Output data is exported to a csv file (../data/authors_self_conflicts.csv).

assemble_dataset.py

Takes as input the following files: (../data/merge_types_data.csv), (../data/authors_self_conflicts.csv), (../data/collected_attributes1.csv), (../data/collected_attributes2.csv), and (../data/macTool_output.csv).

Merges the different csv data files with collected attributes into a single csv file.

Output data is exported to a csv file (../data/dataset.csv).

select_projects.py

Takes as input the files: (../data/dataset.csv), (../data/number_conflicting_chunks.csv), and (../data/LABELLED_DATASET.csv).

Select chunks from projects based on a given criteria (currently number of conflicting chunks >= 1000 and projects that are not implicit forks of other selected projects).

Output data is exported to a csv file (../data/selected_dataset.csv).

transform_boolean_attributes.py

Takes as input the file: (../data/selected_dataset.csv).

Script for transforming the language constructs from each chunk into a boolean attribute (one column per construct).

Output data is exported to a csv file (../data/selected_dataset2.csv).

process_projects_dataset.py

This script takes the csv files (../data/selected_dataset2.csv) and (../data/chunk_authors.csv) as input.

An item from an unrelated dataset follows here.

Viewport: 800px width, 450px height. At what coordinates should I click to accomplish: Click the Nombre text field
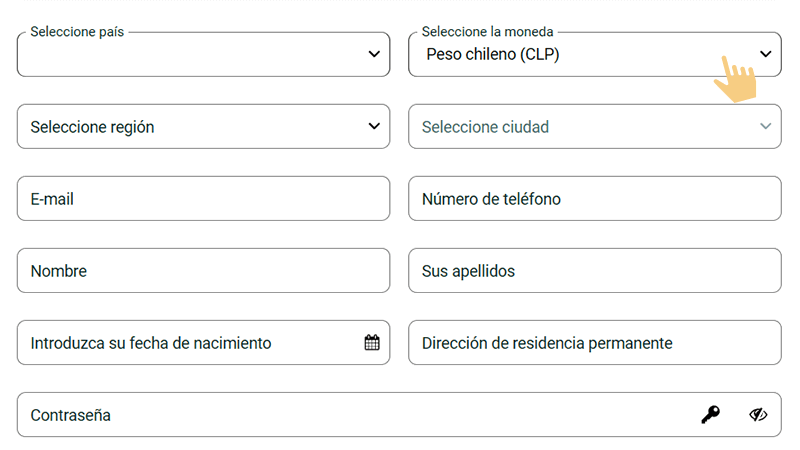(x=203, y=271)
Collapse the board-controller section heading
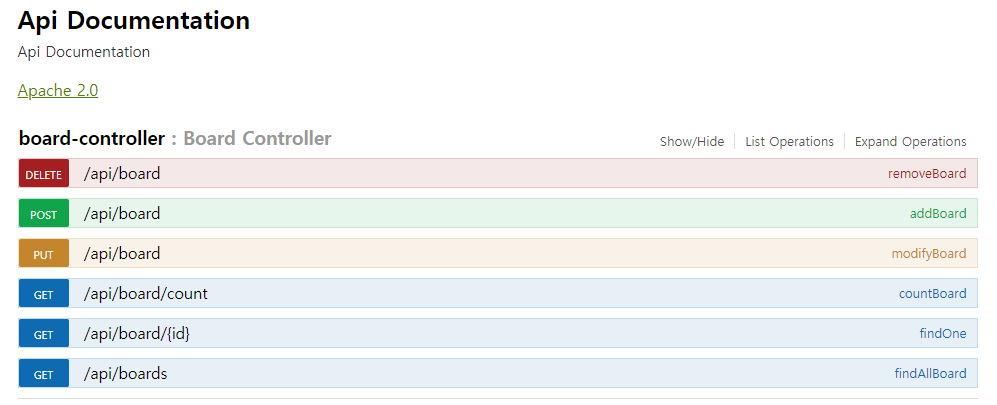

It splits the dataset into training/validation (80% of the chunks) and test (20% of the chunks) parts. It also creates the boolean attribute author columns, creating one column for each author that participated in a conflicting chunk of that project. For each chunk, a value of 1 is assigned for the author column if it has participated in the conflict and a value of 0 is assigned otherwise.

The outputs of this script are two csv files for each project in the dataset, which are put into (../data/projects). One csv file contains the training dataset (../data/projects/projectowner_projectname-training.csv) and the other contains the test dataset (../data/projects/projectowner__projectname-test.csv) for each project. Two general csv files are also created containing the attributes for all chunks from all selected projects. One is (../data/dataset-training.csv) and the other is (../data/dataset-test.csv).

github_api_data_preprocess.py

This script takes these CSV files as input:

../data/number_conflicting_chunks.csv
../data/number_chunks__updated_repos.csv
../data/projects_data_from_github_api.csv

This script joins the data about projects (collected from GitHub API) with the data of the number of chunks per project (extracted from Ghiotto’s database) and the data of the new owner/names of the projects, as well the projects not found by the API. Finally it saves the output to file ../data/api_data.csv.

discretize_dataset.py

This script has the following CSV as input:

../data/dataset-training.csv
../data/dataset-test.csv
../data/projects/{project}-training.csv (one for each project)
../data/projects/{project}-test.csv (one for each project)

The goal of this script is to discretize the categorical attributes from the dataset. It uses log2 and log10 functions to transform the values. It outputs two csv files for each input csv. One for log2 discretization and another for log10.

Resulting projects dataset is put into ../data/projects/discretized_log2 and ../data/projects/discretized_log10.

The general dataset is put into ../data.